What the task requires
A faithful transcription of all the data is required.

Saved data entries

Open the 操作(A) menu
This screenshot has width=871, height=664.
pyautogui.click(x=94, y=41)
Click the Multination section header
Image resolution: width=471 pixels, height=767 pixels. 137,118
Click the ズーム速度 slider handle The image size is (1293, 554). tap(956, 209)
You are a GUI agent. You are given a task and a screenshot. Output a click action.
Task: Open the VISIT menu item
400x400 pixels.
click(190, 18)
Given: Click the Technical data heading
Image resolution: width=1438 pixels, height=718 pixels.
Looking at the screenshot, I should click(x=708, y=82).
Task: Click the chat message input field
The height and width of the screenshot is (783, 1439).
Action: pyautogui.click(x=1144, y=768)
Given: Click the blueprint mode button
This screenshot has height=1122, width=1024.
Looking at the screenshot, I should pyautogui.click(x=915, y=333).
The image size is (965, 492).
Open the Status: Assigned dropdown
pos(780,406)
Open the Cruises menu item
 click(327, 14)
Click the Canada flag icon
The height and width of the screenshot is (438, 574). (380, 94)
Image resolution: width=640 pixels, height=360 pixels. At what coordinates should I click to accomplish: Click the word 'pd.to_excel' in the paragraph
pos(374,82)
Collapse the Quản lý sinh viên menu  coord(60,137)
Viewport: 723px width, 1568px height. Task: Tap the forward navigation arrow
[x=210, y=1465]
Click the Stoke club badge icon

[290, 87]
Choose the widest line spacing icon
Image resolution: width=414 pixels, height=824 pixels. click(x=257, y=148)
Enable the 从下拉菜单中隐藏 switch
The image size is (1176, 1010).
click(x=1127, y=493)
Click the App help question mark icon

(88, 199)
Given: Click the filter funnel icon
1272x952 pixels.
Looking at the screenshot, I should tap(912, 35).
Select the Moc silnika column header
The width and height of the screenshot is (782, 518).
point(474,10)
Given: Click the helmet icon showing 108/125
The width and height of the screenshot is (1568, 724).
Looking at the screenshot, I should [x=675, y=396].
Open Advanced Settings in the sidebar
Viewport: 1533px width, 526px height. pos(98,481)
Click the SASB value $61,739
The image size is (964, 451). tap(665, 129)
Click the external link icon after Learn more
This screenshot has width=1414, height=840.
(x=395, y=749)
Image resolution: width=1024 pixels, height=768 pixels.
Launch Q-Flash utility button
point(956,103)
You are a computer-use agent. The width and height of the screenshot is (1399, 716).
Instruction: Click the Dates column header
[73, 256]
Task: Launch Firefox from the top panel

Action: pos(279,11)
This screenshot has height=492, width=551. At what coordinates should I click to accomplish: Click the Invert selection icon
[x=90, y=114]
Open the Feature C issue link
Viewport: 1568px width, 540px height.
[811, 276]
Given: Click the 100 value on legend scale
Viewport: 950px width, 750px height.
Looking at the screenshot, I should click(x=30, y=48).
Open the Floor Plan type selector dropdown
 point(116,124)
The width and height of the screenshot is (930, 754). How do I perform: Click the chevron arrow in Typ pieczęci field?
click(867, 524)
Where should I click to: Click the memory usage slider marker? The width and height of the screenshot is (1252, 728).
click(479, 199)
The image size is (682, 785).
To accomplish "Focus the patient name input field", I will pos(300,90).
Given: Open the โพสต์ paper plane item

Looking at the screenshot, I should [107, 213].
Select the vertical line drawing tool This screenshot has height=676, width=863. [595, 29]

Output for this exercise
Open the 操作(A) menu
This screenshot has width=871, height=664.
pyautogui.click(x=94, y=41)
Click the Multination section header
Image resolution: width=471 pixels, height=767 pixels. 137,118
Click the ズーム速度 slider handle The image size is (1293, 554). tap(956, 209)
You are a GUI agent. You are given a task and a screenshot. Output a click action.
Task: Open the VISIT menu item
400x400 pixels.
click(190, 18)
Given: Click the Technical data heading
Image resolution: width=1438 pixels, height=718 pixels.
Looking at the screenshot, I should click(x=708, y=82).
Task: Click the chat message input field
The height and width of the screenshot is (783, 1439).
Action: pyautogui.click(x=1144, y=768)
Given: Click the blueprint mode button
This screenshot has height=1122, width=1024.
Looking at the screenshot, I should pyautogui.click(x=915, y=333).
The image size is (965, 492).
Open the Status: Assigned dropdown
pos(780,406)
Open the Cruises menu item
 click(327, 14)
Click the Canada flag icon
The height and width of the screenshot is (438, 574). (380, 94)
Image resolution: width=640 pixels, height=360 pixels. At what coordinates should I click to accomplish: Click the word 'pd.to_excel' in the paragraph
pos(374,82)
Collapse the Quản lý sinh viên menu  coord(60,137)
Viewport: 723px width, 1568px height. Task: Tap the forward navigation arrow
[x=210, y=1465]
Click the Stoke club badge icon

[290, 87]
Choose the widest line spacing icon
Image resolution: width=414 pixels, height=824 pixels. click(x=257, y=148)
Enable the 从下拉菜单中隐藏 switch
The image size is (1176, 1010).
click(x=1127, y=493)
Click the App help question mark icon

(88, 199)
Given: Click the filter funnel icon
1272x952 pixels.
Looking at the screenshot, I should tap(912, 35).
Select the Moc silnika column header
The width and height of the screenshot is (782, 518).
point(474,10)
Given: Click the helmet icon showing 108/125
The width and height of the screenshot is (1568, 724).
Looking at the screenshot, I should [x=675, y=396].
Open Advanced Settings in the sidebar
Viewport: 1533px width, 526px height. pos(98,481)
Click the SASB value $61,739
The image size is (964, 451). tap(665, 129)
Click the external link icon after Learn more
This screenshot has width=1414, height=840.
(x=395, y=749)
Image resolution: width=1024 pixels, height=768 pixels.
Launch Q-Flash utility button
point(956,103)
You are a computer-use agent. The width and height of the screenshot is (1399, 716).
Instruction: Click the Dates column header
[73, 256]
Task: Launch Firefox from the top panel

Action: pos(279,11)
This screenshot has height=492, width=551. At what coordinates should I click to accomplish: Click the Invert selection icon
[x=90, y=114]
Open the Feature C issue link
Viewport: 1568px width, 540px height.
[811, 276]
Given: Click the 100 value on legend scale
Viewport: 950px width, 750px height.
Looking at the screenshot, I should click(x=30, y=48).
Open the Floor Plan type selector dropdown
 point(116,124)
The width and height of the screenshot is (930, 754). How do I perform: Click the chevron arrow in Typ pieczęci field?
click(867, 524)
Where should I click to: Click the memory usage slider marker? The width and height of the screenshot is (1252, 728).
click(479, 199)
The image size is (682, 785).
To accomplish "Focus the patient name input field", I will pos(300,90).
Given: Open the โพสต์ paper plane item

Looking at the screenshot, I should [107, 213].
Select the vertical line drawing tool This screenshot has height=676, width=863. [595, 29]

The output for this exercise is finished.